Márcia Pinheiro
e Denise Ramiro
Da Agência Estado
As bolsas de valores mantiveram um ritmo forte de negócios ontem. O Ibovespa fechou em alta de 3,18% – na máxima do dia – e volume financeiro de R$ 1,09 bilhão. O mercado já iniciou o dia entusiasmado com as ações de empresas ligadas à Internet e, nos últimos 45 minutos de pregão, houve o impacto muito positivo da decisão do Fed, que manteve tanto viés como juros inalterados nos EUA.
A manutenção dos juros era esperada pelo mercado. O que surpreendeu favoravelmente foi o viés neutro. Isso porque dois terços dos primary dealers ouvidos pela Agência Dow Jones apostavam em viés de alta. Mas, a julgar pelo breve comunicado do Fed após a reunião, prevaleceu uma postura prudencial. Ou seja, o BC norte-americano não quis gerar mais incertezas do que as já existentes em função do bug do milênio. De todo modo, o Fed sugeriu que um aperto monetário poderá ser necessário mais à frente, que eventualmente poderá ser promovido em 1º e 2 de fevereiro, próxima reunião do comitê de mercado aberto do Fed.
No ranking das maiores altas do Ibovespa, o destaque foi Inepar PN, que disparou 33,52%, para R$ 7,21, com nada menos que 905 negócios. É o setor de tecnologia se beneficiando da onda dos papéis da web. Fora do índice, Globo Cabo PN avançou 21,5%, para R$ 2,99; e livraria Saraiva PN – a eventual versão brasileira da Amazon.com – avançou mais 26,1%, para R$ 8,20.
Já no mercado de câmbio, o Banco Central precisou mostrar a cara para segurar os preços. Segundo executivos, o BC pediu spread para lotes pesados – algo em torno de US$ 10 milhões – o que intimidou as instituições financeiras e fez com que a cotação da moeda norte-americana recuasse das máximas. Novamente, o fluxo estreito permitiu a alta do dólar. A moeda oscilou entre a mínima de R$ 1,813 e a máxima de R$ 1,832. Fechou cotada a R$ 1,828, com alta de 0,88%. Segundo operadores, este será o ritmo até o final do ano: muita oscilação, pouca liquidez e, eventualmente, uma ação mais dura do BC. ‘‘Não interessa ao BC que a cotação suba por causa da inflação’’, disse um executivo.

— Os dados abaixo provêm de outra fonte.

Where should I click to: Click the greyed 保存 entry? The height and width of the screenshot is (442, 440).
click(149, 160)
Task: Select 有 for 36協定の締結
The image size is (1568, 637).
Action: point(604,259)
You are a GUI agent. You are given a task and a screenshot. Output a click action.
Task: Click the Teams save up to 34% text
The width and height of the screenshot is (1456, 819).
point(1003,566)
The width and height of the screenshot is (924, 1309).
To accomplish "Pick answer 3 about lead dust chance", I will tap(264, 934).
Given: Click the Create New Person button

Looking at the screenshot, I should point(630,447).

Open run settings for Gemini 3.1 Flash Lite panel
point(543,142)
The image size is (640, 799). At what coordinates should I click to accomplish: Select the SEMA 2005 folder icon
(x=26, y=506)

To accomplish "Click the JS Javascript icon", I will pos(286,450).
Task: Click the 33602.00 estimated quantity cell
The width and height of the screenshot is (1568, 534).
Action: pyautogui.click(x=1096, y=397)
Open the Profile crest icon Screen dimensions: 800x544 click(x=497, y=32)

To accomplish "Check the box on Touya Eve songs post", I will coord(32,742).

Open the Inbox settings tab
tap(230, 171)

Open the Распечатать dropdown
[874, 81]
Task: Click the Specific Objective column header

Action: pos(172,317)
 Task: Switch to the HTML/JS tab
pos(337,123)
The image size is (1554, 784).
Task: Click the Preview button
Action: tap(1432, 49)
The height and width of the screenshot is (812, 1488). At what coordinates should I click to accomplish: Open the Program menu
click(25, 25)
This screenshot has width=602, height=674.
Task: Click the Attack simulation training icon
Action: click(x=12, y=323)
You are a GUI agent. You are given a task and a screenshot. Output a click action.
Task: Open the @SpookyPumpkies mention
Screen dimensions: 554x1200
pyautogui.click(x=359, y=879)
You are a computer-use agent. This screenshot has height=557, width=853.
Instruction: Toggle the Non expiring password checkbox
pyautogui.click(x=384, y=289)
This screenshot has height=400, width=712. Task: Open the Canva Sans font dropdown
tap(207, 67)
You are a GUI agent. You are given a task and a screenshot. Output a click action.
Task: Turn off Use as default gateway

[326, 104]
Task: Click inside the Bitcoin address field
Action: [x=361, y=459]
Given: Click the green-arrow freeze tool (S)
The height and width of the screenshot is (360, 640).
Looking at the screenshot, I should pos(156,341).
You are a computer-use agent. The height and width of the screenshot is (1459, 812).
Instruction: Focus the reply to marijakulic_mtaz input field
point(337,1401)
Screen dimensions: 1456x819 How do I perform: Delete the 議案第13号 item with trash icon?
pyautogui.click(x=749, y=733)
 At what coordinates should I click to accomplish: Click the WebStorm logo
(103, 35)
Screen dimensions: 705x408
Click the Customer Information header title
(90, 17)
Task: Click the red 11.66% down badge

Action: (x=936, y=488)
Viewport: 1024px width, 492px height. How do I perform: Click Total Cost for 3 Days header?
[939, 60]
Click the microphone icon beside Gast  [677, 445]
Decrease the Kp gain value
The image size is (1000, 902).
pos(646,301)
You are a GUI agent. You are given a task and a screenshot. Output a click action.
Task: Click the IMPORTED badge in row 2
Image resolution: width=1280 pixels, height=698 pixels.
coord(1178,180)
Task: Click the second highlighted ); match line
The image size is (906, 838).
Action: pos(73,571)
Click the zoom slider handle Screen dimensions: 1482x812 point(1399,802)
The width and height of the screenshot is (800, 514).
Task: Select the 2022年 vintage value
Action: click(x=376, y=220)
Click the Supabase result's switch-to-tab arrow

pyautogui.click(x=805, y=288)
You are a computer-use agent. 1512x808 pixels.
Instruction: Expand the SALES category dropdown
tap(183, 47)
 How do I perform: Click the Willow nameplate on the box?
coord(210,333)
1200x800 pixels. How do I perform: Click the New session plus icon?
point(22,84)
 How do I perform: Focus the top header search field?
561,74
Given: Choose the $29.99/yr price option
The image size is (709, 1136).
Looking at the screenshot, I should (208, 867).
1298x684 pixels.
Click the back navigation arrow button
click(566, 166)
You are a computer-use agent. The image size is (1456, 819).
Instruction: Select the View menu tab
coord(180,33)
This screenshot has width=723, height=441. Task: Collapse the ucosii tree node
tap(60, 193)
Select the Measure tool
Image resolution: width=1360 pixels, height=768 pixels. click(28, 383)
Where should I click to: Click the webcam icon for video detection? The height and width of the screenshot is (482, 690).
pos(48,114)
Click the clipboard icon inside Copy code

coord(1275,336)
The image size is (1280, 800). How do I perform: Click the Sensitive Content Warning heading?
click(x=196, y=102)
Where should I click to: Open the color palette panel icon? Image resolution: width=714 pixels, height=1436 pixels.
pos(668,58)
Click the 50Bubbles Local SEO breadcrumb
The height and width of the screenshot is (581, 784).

A redução em US$ 3,435 bilhões das reservas internacionais brasileiras não impressionou. As reservas caíram dos US$ 41,519 bilhões de sexta-feira para US$ 38,084 bilhões ontem, segundo site do BC na Internet. Isso porque, conforme havia explicado no início do mês o diretor de Assuntos Internacionais, Daniel Gleizer, as reservas cairiam porque ontem o País pagou US$ 3,173 bilhões do empréstimo do BIS, parte do pacote de ajuda internacional liderado pelo FMI.
Por fim, o mercado de juros ficou no ‘‘zero a zero’’ nesta terça-feira. As projeções para os contratos futuros oscilaram muito pouco e a liquidez caiu pela metade de anteontem para ontem, quando foram negociados apenas 33,8 mil contratos. Daqui até o final do ano, a falta de notícias deve manter o mercado de juros estagnado.